Epic Games picked a fight with Google over a 30% cut back in 2020. It cost both companies years of court dates to settle. That fight is finally paying off for every Android developer, not just Epic. Play Store external payments are arriving for real this time. Google has confirmed a June 30 start date in the US, UK, and EU.
According to Google’s own announcement on the Android Developers Blog, the flat 30% commission is going away entirely. In its place, developers get a split fee structure. A 10% service fee applies to the first $1 million in annual revenue, no matter which payment method gets used. That includes Google Play Billing, a developer’s own system, or a straight link out to their website. Auto-renewing subscriptions fall under that same 10% rate too. Developers who stick with Google Play Billing also pay an extra 5% billing fee on top.

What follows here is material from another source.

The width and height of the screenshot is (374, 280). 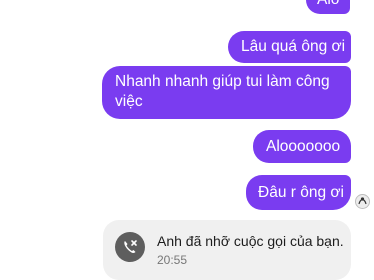 What do you see at coordinates (301, 192) in the screenshot?
I see `message-text: Đâu r ông ơi` at bounding box center [301, 192].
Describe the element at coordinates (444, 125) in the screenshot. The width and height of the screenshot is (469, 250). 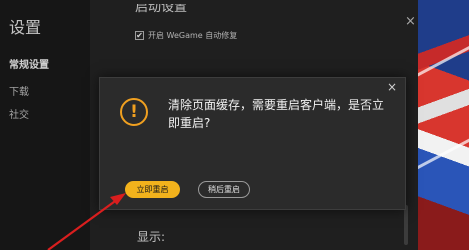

That charge disappears entirely if they route payments elsewhere instead.
What changes for developers and users
Past the $1 million mark, fees climb again. They climb differently depending on whether a buyer is a new install or someone who already had the app before June 30. Google didn’t spell out exact numbers for that tier in its announcement, just the new versus existing distinction.
This builds on the alternative billing option Google already opened up in the US back in October. Back then, developers could swap billing systems but couldn’t avoid Google’s cut entirely. Now they can skip Google’s payment system altogether through Play Store external payments and keep more of what they earn. Epic already tested the appetite for that kind of independence when it brought Fortnite back to Google Play with its own payment system intact.
Australia gets Play Store external payments in September, Japan and Korea follow in December, and the rest of the world waits until 2027. Will lower fees actually translate into cheaper apps, or just fatter margins for the developers collecting them?